BRIEF: Filter the records down to the lines that hold the word "marques", and copy each of those lines.

(PROVIDED DATA begins)

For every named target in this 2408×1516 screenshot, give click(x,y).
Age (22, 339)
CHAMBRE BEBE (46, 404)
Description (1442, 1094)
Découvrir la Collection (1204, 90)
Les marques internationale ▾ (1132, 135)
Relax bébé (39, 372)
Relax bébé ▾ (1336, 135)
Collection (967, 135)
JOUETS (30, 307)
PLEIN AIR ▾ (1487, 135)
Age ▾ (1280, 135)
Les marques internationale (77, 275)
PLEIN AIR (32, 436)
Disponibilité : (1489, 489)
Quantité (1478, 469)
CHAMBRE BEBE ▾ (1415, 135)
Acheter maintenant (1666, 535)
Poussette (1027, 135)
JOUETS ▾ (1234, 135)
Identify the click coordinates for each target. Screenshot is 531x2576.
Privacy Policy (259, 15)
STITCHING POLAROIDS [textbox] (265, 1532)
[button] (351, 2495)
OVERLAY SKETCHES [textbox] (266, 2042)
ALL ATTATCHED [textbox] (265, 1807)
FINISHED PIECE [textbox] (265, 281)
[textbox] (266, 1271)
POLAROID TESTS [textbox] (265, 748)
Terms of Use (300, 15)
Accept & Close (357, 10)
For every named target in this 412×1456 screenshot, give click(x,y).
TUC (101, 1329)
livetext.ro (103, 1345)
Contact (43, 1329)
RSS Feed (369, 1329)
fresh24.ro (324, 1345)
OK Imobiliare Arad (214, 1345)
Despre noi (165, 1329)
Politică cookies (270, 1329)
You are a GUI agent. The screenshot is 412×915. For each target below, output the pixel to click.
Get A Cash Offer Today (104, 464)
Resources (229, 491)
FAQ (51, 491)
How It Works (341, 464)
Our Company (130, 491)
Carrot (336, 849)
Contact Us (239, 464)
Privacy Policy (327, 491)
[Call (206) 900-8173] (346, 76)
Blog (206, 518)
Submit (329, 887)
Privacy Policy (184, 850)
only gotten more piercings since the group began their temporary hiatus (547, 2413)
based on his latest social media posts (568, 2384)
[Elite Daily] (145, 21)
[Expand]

(PROVIDED DATA ends)

SOLUTION TO THIS EXERCISE:
Les marques internationale ▾ (1132, 135)
Les marques internationale (77, 275)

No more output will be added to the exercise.